Memasuki hari keempat, Psychology Summer Course 2026: PLAY-OLOGY – Unlocking the Power of Play mengajak peserta kembali mengenal kekayaan permainan tradisional sebagai bagian dari pengalaman bermain yang sarat dengan nilai psikologis dan budaya. Bertempat di Komunitas Hong dan kawasan Taman Hutan Raya Ir. H. Djuanda, kegiatan ini memberikan kesempatan bagi peserta dari berbagai institusi dan negara untuk belajar melalui pengalaman bermain sekaligus mengenal sejarah dan budaya yang melekat pada permainan tradisional.

Rangkaian kegiatan diawali dengan sambutan dari Komunitas Hong yang dilanjutkan dengan berbagai permainan tradisional. Peserta diperkenalkan pada permainan Salam Sabrang yang melatih empati, koordinasi, kepatuhan terhadap aturan, serta kemampuan menyelaraskan kerja otak kiri dan kanan. Peserta juga mencoba Tete Mute, sebuah permainan menebak keberadaan batu di tangan pemain yang mendorong penggunaan intuisi, serta Perepet Jengkol yang melatih keseimbangan.

Tidak berhenti pada permainan yang sudah dikenal, peserta juga diajak berkreasi menggunakan benda-benda sederhana dari lingkungan sekitar. Dengan menggunakan sarung dan pelepah kelapa, peserta membuat berbagai bentuk seperti perahu, kura-kura, boneka, hingga ekor monyet dan burung. Aktivitas tersebut memperlihatkan bagaimana permainan tradisional dapat mendorong kreativitas sekaligus mengajarkan bahwa bermain tidak selalu membutuhkan perangkat atau fasilitas yang kompleks.

Keseruan berlanjut ketika peserta dibagi ke dalam kelompok dan diberikan kesempatan mencoba berbagai permainan tradisional secara paralel, seperti Babalonan, Rorodaan, Banbanan, Papancakan, Bedil Karet, Bedil Jepret, Voli Sarung, Balak Jajar, dan Gasing. Melalui aktivitas tersebut, peserta tidak hanya bermain, tetapi juga berinteraksi, berkolaborasi, dan mengalami secara langsung berbagai bentuk permainan yang telah menjadi bagian dari kehidupan masyarakat.

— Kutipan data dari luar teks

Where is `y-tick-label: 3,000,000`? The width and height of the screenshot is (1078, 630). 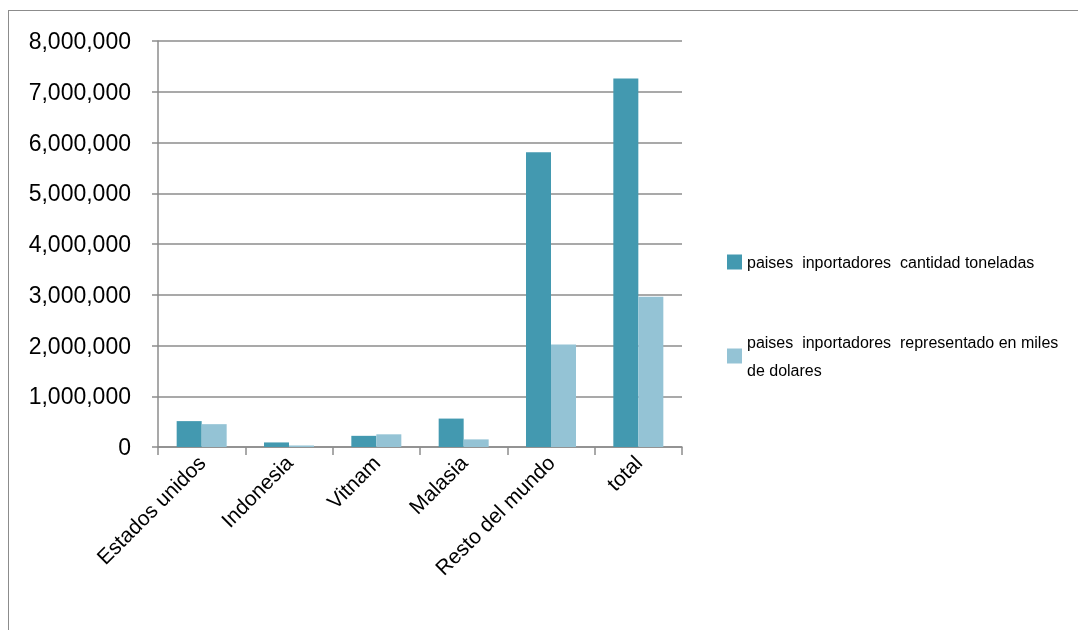
y-tick-label: 3,000,000 is located at coordinates (80, 294).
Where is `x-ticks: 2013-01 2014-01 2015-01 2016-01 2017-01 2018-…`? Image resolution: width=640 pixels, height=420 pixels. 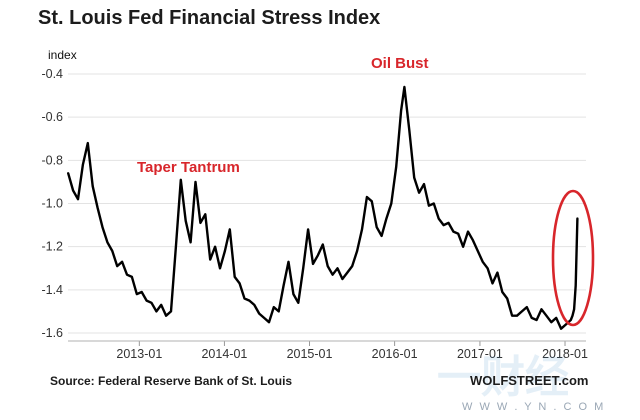 x-ticks: 2013-01 2014-01 2015-01 2016-01 2017-01 2018-… is located at coordinates (352, 351).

Setelah rangkaian permainan, peserta melakukan mobilisasi menuju Taman Hutan Raya Ir. H. Djuanda. Kegiatan dilanjutkan dengan istirahat sekaligus debrief mengenai permainan tradisional yang telah dimainkan, khususnya terkait dengan latar belakang budaya dan sejarah di balik setiap permainan. Sesi ini menjadi ruang bagi peserta untuk merefleksikan pengalaman bermain sekaligus memahami bahwa permainan tradisional tidak hanya merupakan bentuk hiburan, tetapi juga bagian dari warisan budaya yang membawa nilai-nilai sosial dan historis.

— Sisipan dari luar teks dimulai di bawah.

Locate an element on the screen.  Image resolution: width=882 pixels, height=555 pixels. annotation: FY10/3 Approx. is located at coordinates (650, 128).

Melalui rangkaian kegiatan pada hari keempat, Psychology Summer Course 2026 menunjukkan bahwa pengalaman bermain dapat menjadi pintu masuk untuk memahami perkembangan individu sekaligus keberagaman budaya. Kegiatan ini mendukung Sustainable Development Goals (SDGs) 4: Quality Education melalui pembelajaran berbasis pengalaman yang menggabungkan aspek psikologi, budaya, dan interaksi sosial. Selain itu, kegiatan ini juga sejalan dengan SDGs 11: Sustainable Cities and Communities, khususnya melalui upaya mengenalkan dan mengapresiasi warisan budaya lokal serta permainan tradisional sebagai bagian dari identitas dan keberlanjutan budaya masyarakat.